+1.
Tom
On Wednesday, November 5, 2014 9:21 PM, Matei Zaharia
<[email protected]> wrote:
BTW, my own vote is obviously +1 (binding).
Matei
> On Nov 5, 2014, at 5:31 PM, Matei Zaharia <[email protected]> wrote:
>
> Hi all,
>
> I wanted to share a discussion we've been having on the PMC list, as well as
> call for an official vote on it on a public list. Basically, as the Spark
> project scales up, we need to define a model to make sure there is still
> great oversight of key components (in particular internal architecture and
> public APIs), and to this end I've proposed implementing a maintainer model
> for some of these components, similar to other large projects.
>
> As background on this, Spark has grown a lot since joining Apache. We've had
> over 80 contributors/month for the past 3 months, which I believe makes us
> the most active project in contributors/month at Apache, as well as over 500
> patches/month. The codebase has also grown significantly, with new libraries
> for SQL, ML, graphs and more.
>
> In this kind of large project, one common way to scale development is to
> assign "maintainers" to oversee key components, where each patch to that
> component needs to get sign-off from at least one of its maintainers. Most
> existing large projects do this -- at Apache, some large ones with this model
> are CloudStack (the second-most active project overall), Subversion, and
> Kafka, and other examples include Linux and Python. This is also by-and-large
> how Spark operates today -- most components have a de-facto maintainer.
>
> IMO, adopting this model would have two benefits:
>
> 1) Consistent oversight of design for that component, especially regarding
> architecture and API. This process would ensure that the component's
> maintainers see all proposed changes and consider them to fit together in a
> good way.
>
> 2) More structure for new contributors and committers -- in particular, it
> would be easy to look up who’s responsible for each module and ask them for
> reviews, etc, rather than having patches slip between the cracks.
>
> We'd like to start with in a light-weight manner, where the model only
> applies to certain key components (e.g. scheduler, shuffle) and user-facing
> APIs (MLlib, GraphX, etc). Over time, as the project grows, we can expand it
> if we deem it useful. The specific mechanics would be as follows:
>
> - Some components in Spark will have maintainers assigned to them, where one
> of the maintainers needs to sign off on each patch to the component.

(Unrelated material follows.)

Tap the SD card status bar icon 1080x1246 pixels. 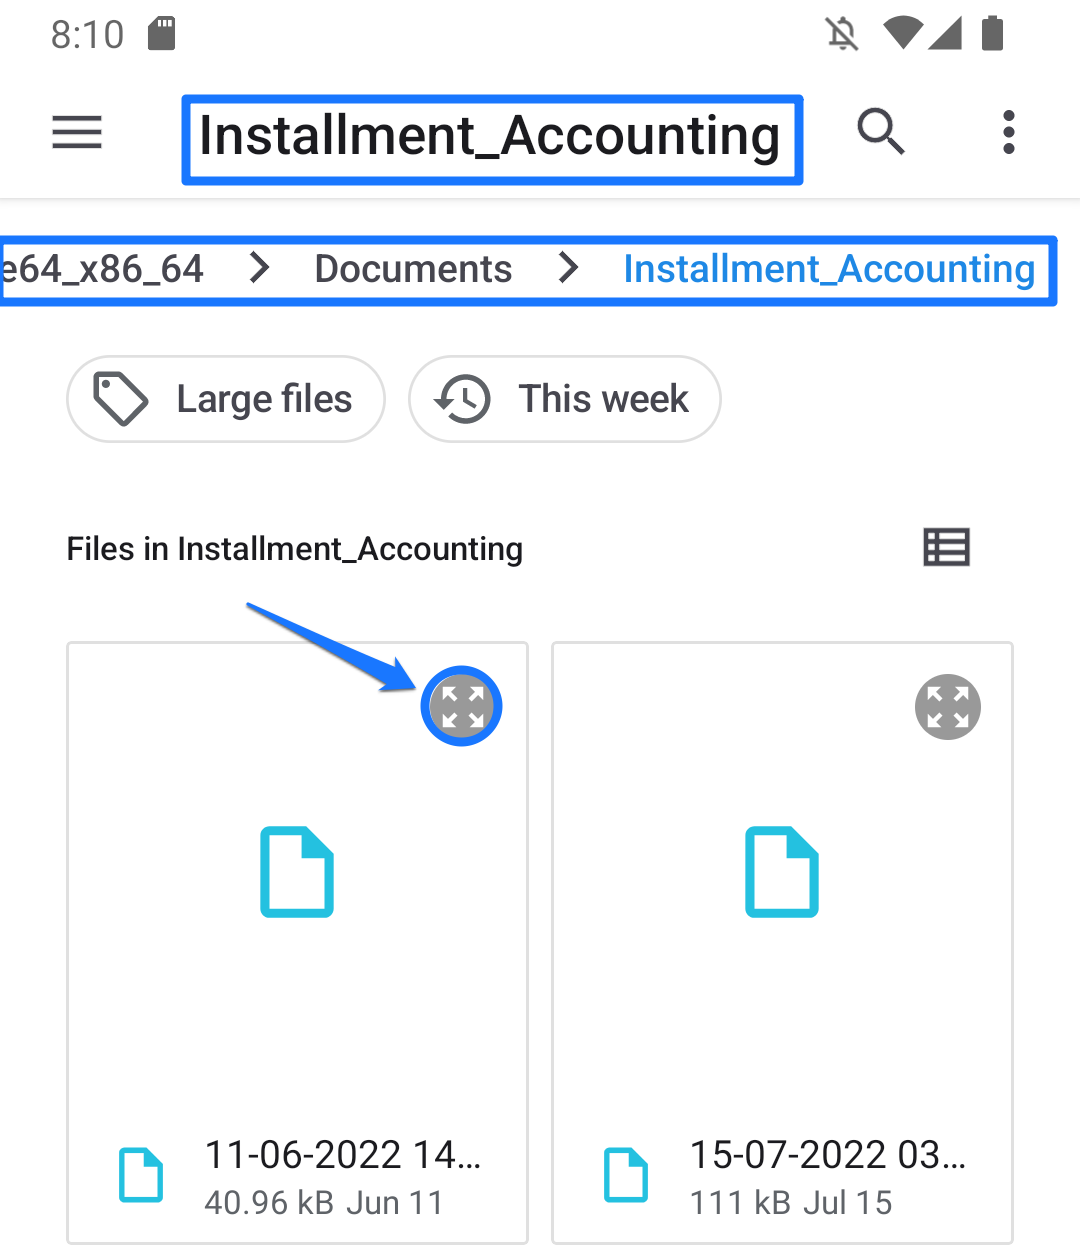(x=161, y=34)
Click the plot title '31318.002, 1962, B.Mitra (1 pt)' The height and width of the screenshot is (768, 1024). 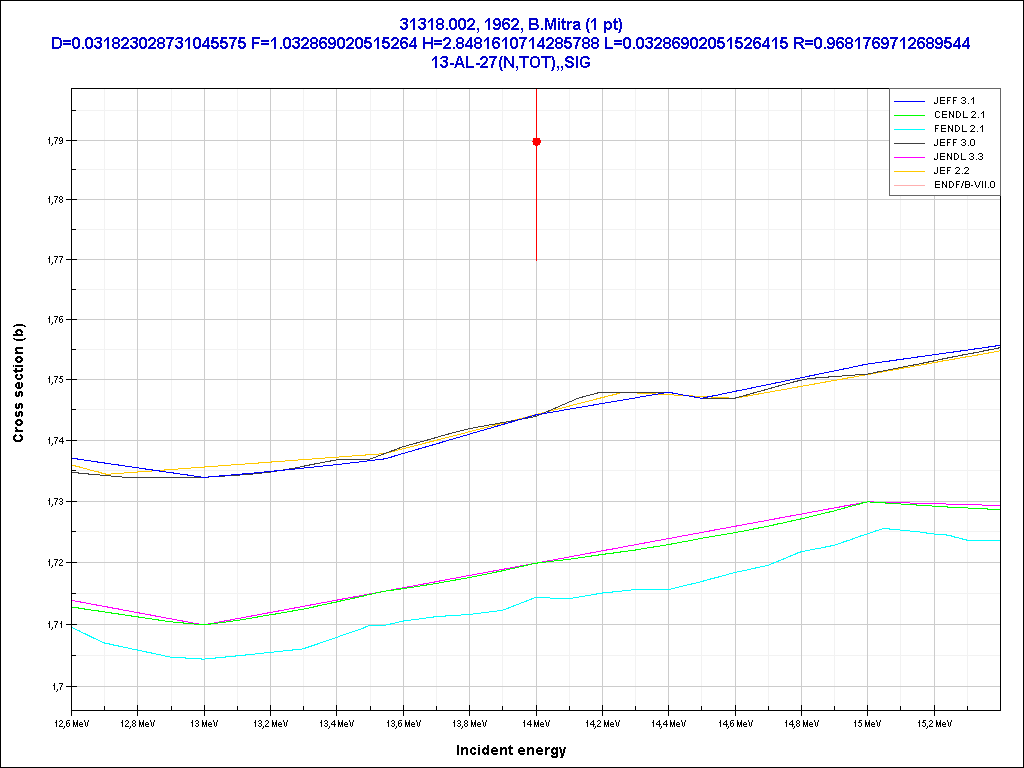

> - Each component with maintainers will have at least 2 maintainers.
> - Maintainers will be assigned from the most active and knowledgeable
> committers on that component by the PMC. The PMC can vote to add / remove
> maintainers, and maintained components, through consensus.

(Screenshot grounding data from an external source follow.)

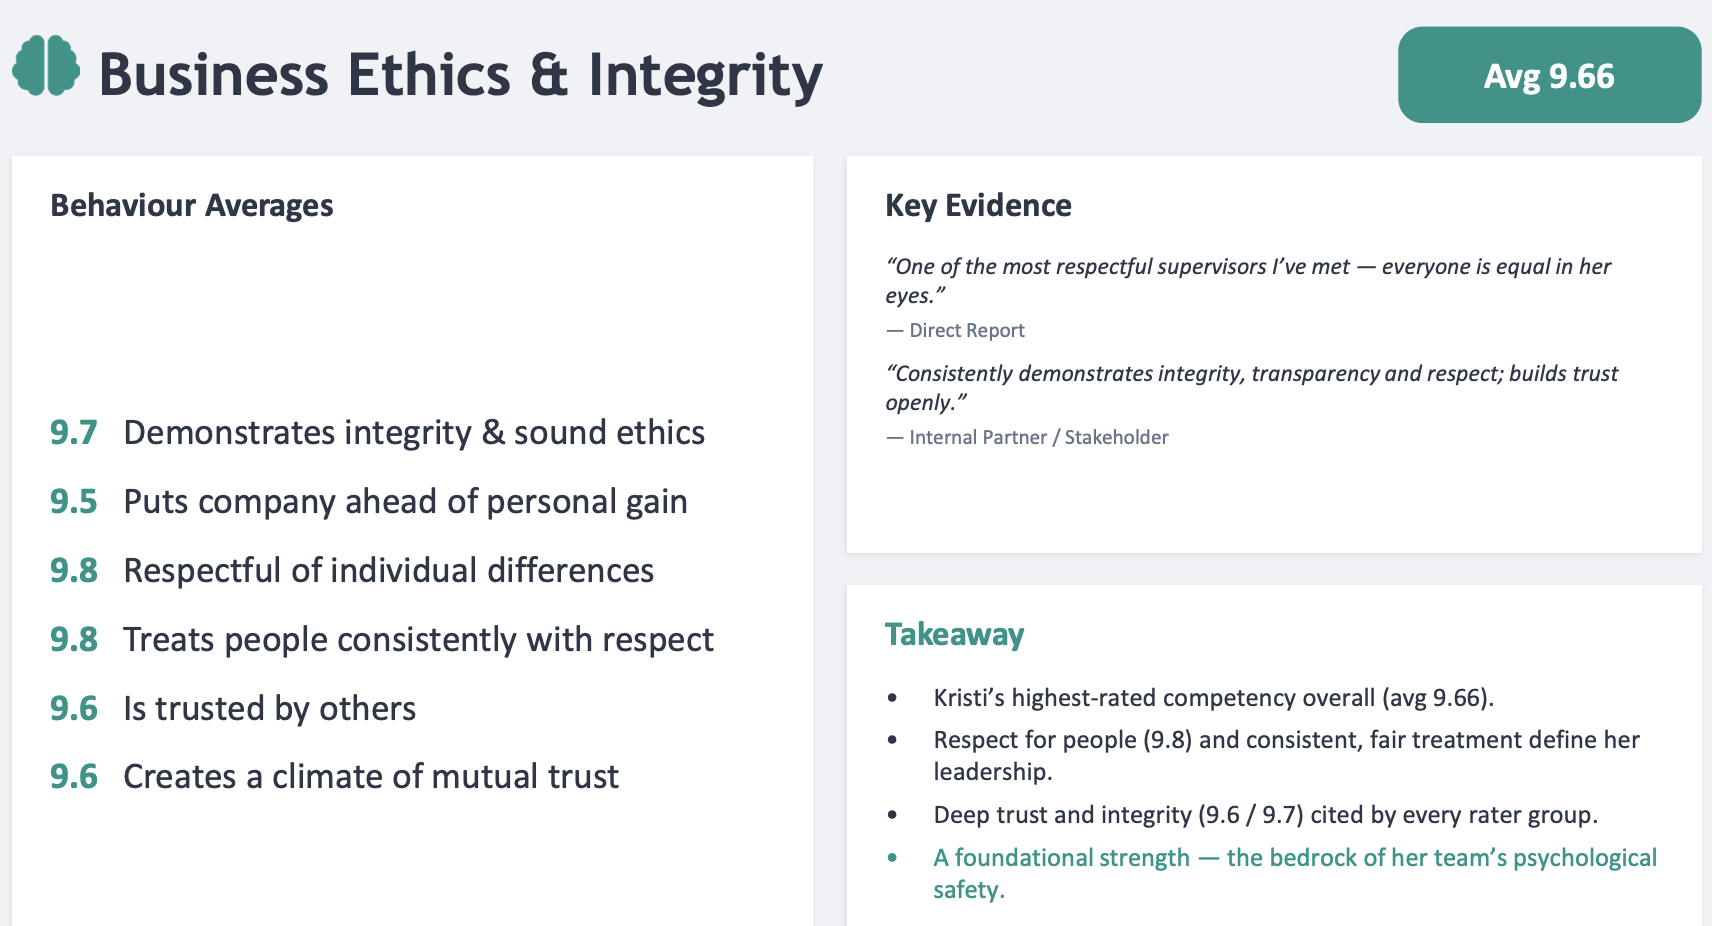The width and height of the screenshot is (1712, 926).
Task: Click the Business Ethics & Integrity title
Action: click(460, 76)
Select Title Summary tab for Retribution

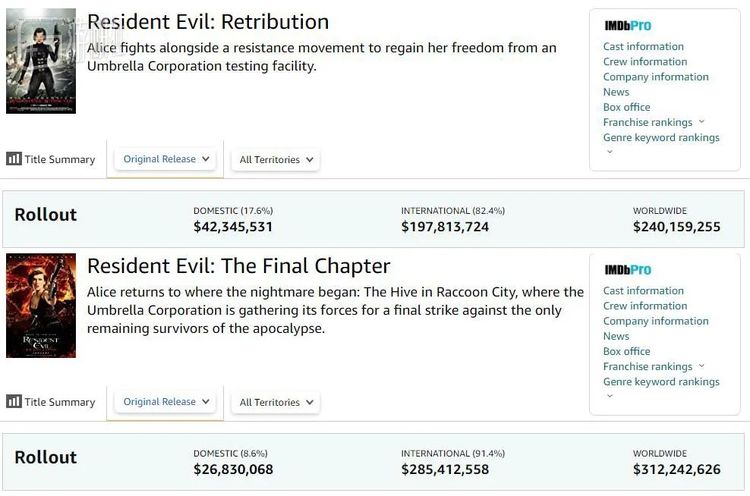click(59, 159)
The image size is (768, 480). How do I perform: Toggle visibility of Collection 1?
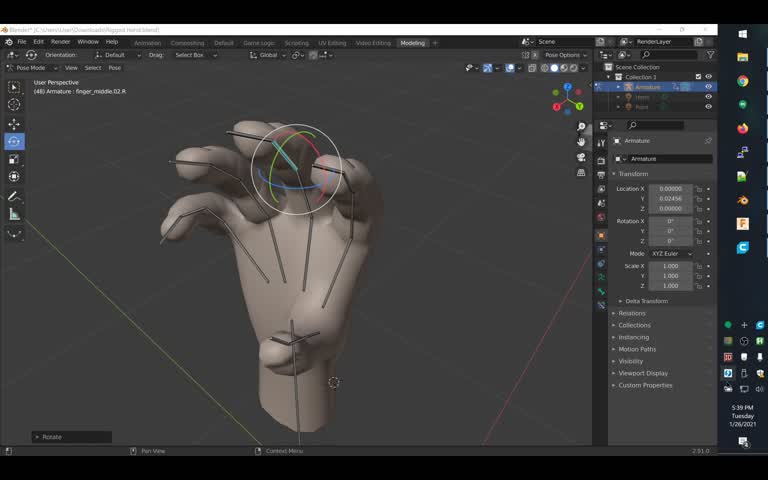click(708, 76)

> - Maintainers are expected to be active in responding to patches for their
> components, though they do not need to be the main reviewers for them (e.g.

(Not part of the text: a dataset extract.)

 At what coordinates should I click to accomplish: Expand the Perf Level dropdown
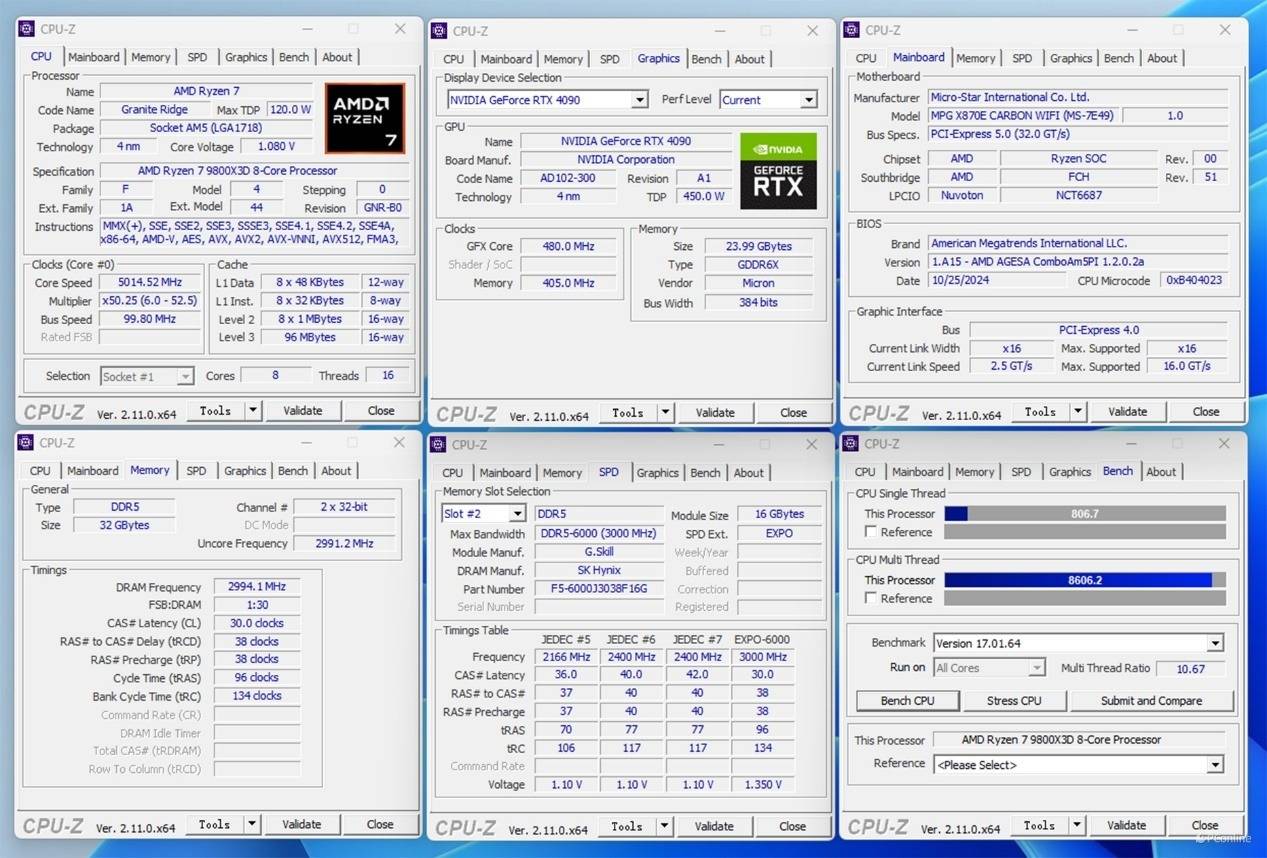click(x=808, y=100)
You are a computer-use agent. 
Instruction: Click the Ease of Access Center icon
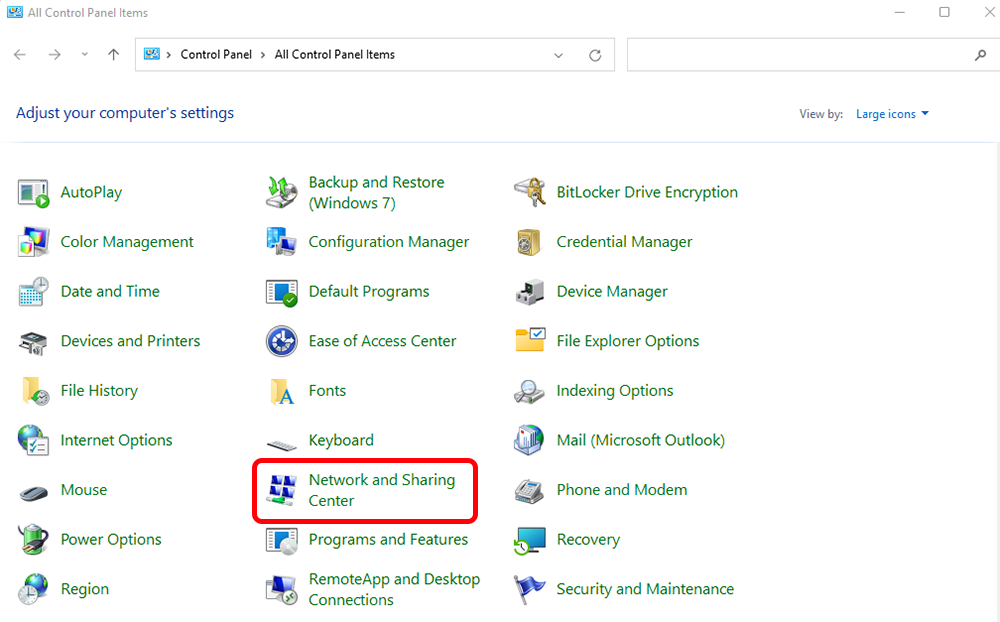pyautogui.click(x=281, y=341)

> they might just sign off on architecture / API). To prevent inactive
> maintainers from blocking the project, if a maintainer isn't responding in a
> reasonable time period (say 2 weeks), other committers can merge the patch,
> and the PMC will want to discuss adding another maintainer.
>
> If you'd like to see examples for this model, check out the following
> projects:
> - CloudStack:
> https://cwiki.apache.org/confluence/display/CLOUDSTACK/CloudStack+Maintainers+Guide
>
> <https://cwiki.apache.org/confluence/display/CLOUDSTACK/CloudStack+Maintainers+Guide>
>
> - Subversion: https://subversion.apache.org/docs/community-guide/roles.html
> <https://subversion.apache.org/docs/community-guide/roles.html>
>
> Finally, I wanted to list our current proposal for initial components and
> maintainers. It would be good to get feedback on other components we might
> add, but please note that personnel discussions (e.g. "I don't think Matei
> should maintain *that* component) should only happen on the private list. The
> initial components were chosen to include all public APIs and the main core
> components, and the maintainers were chosen from the most active contributors
> to those modules.
>
> - Spark core public API: Matei, Patrick, Reynold
> - Job scheduler: Matei, Kay, Patrick
> - Shuffle and network: Reynold, Aaron, Matei
> - Block manager: Reynold, Aaron
> - YARN: Tom, Andrew Or
> - Python: Josh, Matei
> - MLlib: Xiangrui, Matei
> - SQL: Michael, Reynold
> - Streaming: TD, Matei
> - GraphX: Ankur, Joey, Reynold
>
> I'd like to formally call a [VOTE] on this model, to last 72 hours. The
> [VOTE] will end on Nov 8, 2014 at 6 PM PST.